Simply Brilliant

July 13, 2012

Text by Sydney Schuster

 

Home automation certainly isn’t a new concept, ­although most agree there was little progress between the Harappans inventing flush toilets in 2600 BCE and Hotpoint introducing electric toasters in 1905. In 1957 Monsanto and MIT raised the bar somewhat with the House of the Future (the future being 1986). Their Jetsonian edifice in Disneyland boasted centralized push-button controls for climate, entertainment, lighting and CCTV (so you could see who was ringing your doorbell from the WC). The attraction was deemed obsolete in 1967 and replaced with a giant planter.

Fast-forward to the twenty-first century, where smart home technologies offer endless conveniences. The modern twist? Buyer reticence. A 2011 study by the German company GfK Retail and Technology concluded consumers are wary of smart homes, because they’re “afraid of being overwhelmed by technical demands [and] worry about high costs.”

Savvy vendors know this. That’s why they’ve stepped up to the plate with affordable packages that are ridiculously easy to use.

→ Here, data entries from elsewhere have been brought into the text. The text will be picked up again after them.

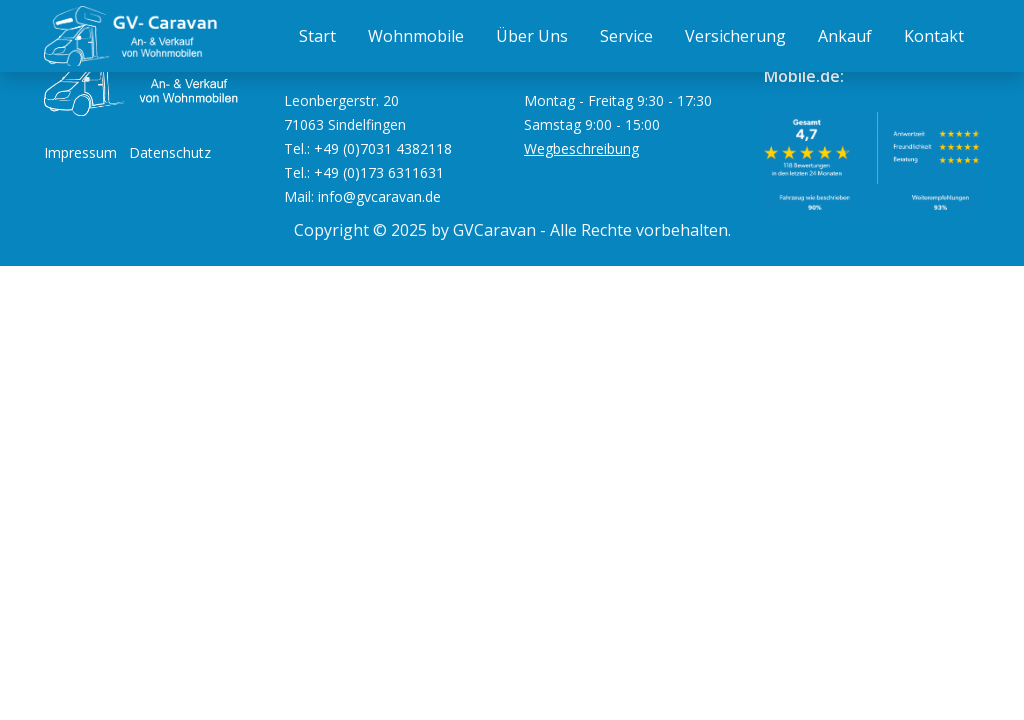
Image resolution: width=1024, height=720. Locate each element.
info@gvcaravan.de (379, 196)
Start (317, 36)
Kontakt (934, 36)
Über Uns (532, 36)
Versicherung (735, 36)
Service (626, 36)
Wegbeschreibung (581, 148)
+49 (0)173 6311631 (379, 172)
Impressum (80, 152)
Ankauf (845, 36)
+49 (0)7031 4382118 (383, 148)
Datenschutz (170, 152)
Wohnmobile (416, 36)
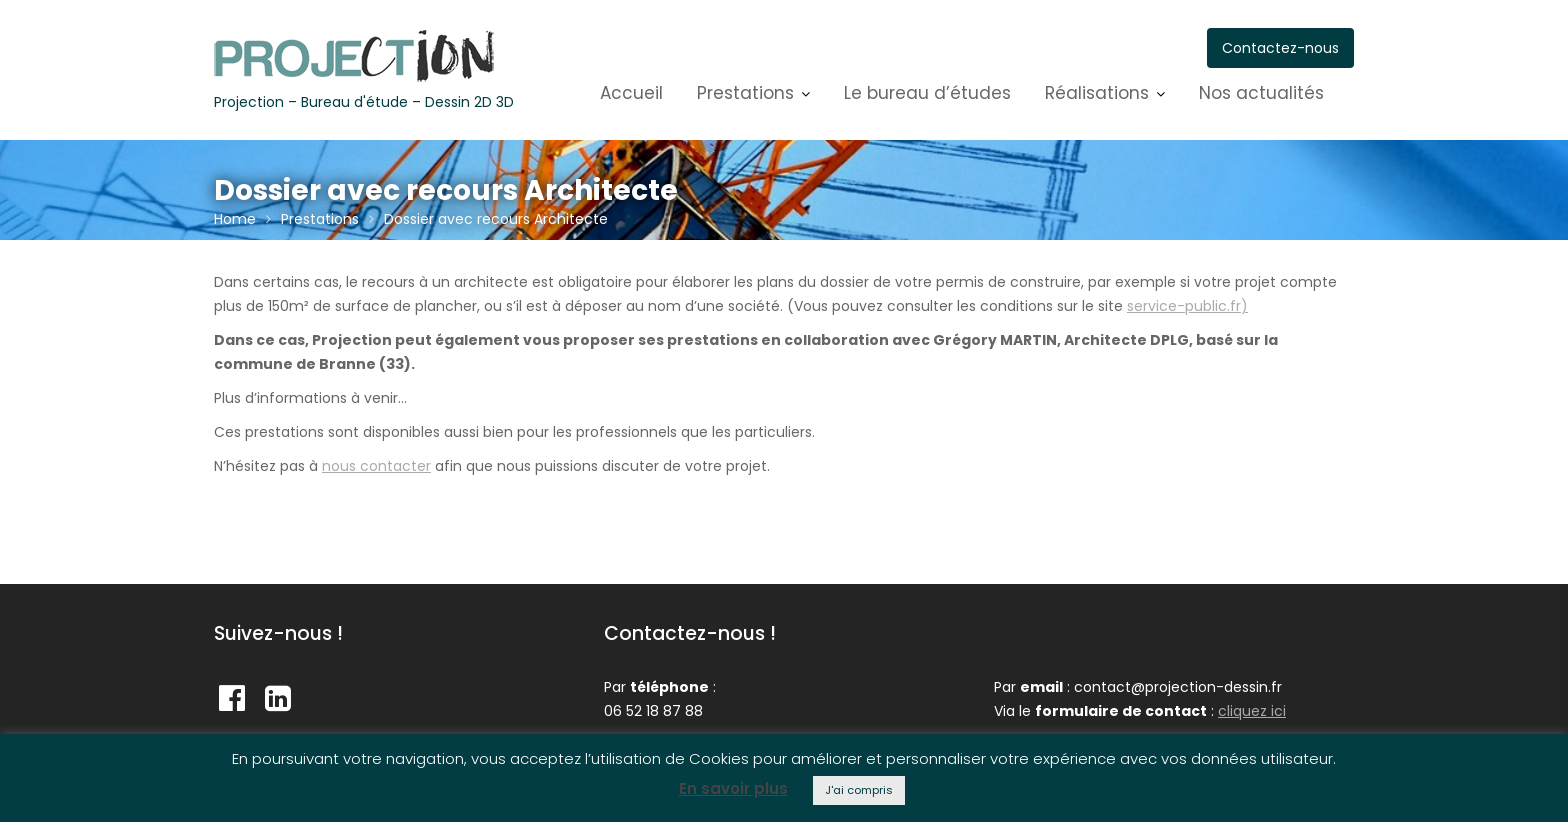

How easy? Their smartphone and tablet interfaces display idiot-proof icons labeled “lights,” “climate,” “security,” and so on. Not ready for touch screens yet? Alternative controllers include PCs, Macs, TV-type handheld devices, Bluetooth headsets (for voice-activated apps) and even House of the ­Future–style push-button wall panels.

“We use Apple iPhones and iPads to control our clients’ houses,” says Jeff Binette, president of SmartHome Solutions in Kennebunk, Maine. “They can look through their security cameras, at audio/video distribution, lights and thermostats with this system.” The system Binette is talking about is manufactured by Savant Systems of Osterville, Massachusetts. Besides being dead simple to use, the product is both modular and scalable.

Most of today’s home automation installations involve entertainment, HVAC and lighting, but the menu’s growing and the price is dropping, fast.

Jim Slane, president of Smart Home Tech in Newburyport, Massachusetts, says his most popular install is the g! Entertainment and Control System from Elan Home Systems. “Five years ago, for a good-sized home you were looking at a cost of six figures,” Slane says. “Today it’s one-tenth that.” The reason? “The systems get easier to program, because most devices involved are now Internet-ready.”

That also means remote-ready—sometimes very remote. Slane says, “We have clients with summer homes here who live in England, and they use their iPhone to check temperatures or turn on the security system.”

Imagine using your phone or laptop to unlock a door for someone, turn on your heat and lights before you get home, or fire up your spa. And if a pipe bursts while you’re away, you’ll no longer be the last to know.

Your lawn can be just as smart as your house, too. David Ducharme, owner of Total Home Technology in Salem, Massachusetts, installs weather-detecting irrigation systems using technology by Crestron. “A little weather station at the house is tied into a Web interface, so the owners, wherever they are, can see what the weather’s like and turn their sprinklers on and off. We can tie that into a water conservation app, so you water the lawn less when the weather’s not too hot or too dry.”

And check this out: Paul Jung, co-owner of NexSense in Boxford, Massachusetts, a vendor of Control4 systems, installs home monitoring for the elderly. “Say you have a parent living at home alone,” says Jung. “We can install motion sensors and contact sensors on doors and furniture so you’ll know that they got out of bed or that they walked out the door when they shouldn’t. You can program the system to text or e-mail a caregiver, saying, ‘It’s 11 a.m. and Mom didn’t get out of bed yet; please give her a call.’”

About the only thing you can’t do with today’s systems is modify them yourself, beyond basic functionality (thermostat settings, on/off times for appliances). That’s because all Apple devices and most smart home systems use proprietary programming. John Bray Sr., a consultant with Maverick Integration in Bedford, New Hampshire, says, “If you don’t like the way Apple interfaces work, don’t buy them. They can’t be modified. Some of our control systems are completely custom tailored, so we can modify the interface. The only downside is that you’re married to the integrator.”

In short, home automation customers can’t tackle their own system modifications or change vendors easily. But the sheer happiness factor (not to mention economies of energy and budget) can significantly offset the disadvantages. “When the shades go up and down automatically, and it’s just part of what the house does by itself, people love that,” says Evan Struhl, CEO of Cutting Edge Systems in Westford, Massachusetts.

Cutting Edge offers systems that shut down your house at night, so you don’t have to. Struhl says, “You can have a button that will turn down the heat, turn off all your lights, music, TVs, all the things the kids left on—all from your bedside.”

Like the flush toilet, sometimes it’s little things that count the most. Take the Airplay app. “You can use it to stream audio and video wirelessly to your TV or stereo from your iPad, iPod or iPhone,” says Struhl. “All you do is push a button. The quality isn’t audiophile, but it’s listenable.”

That’s a small price to pay for glorious freedom from your soon-to-be-obsolete docks and DVD players.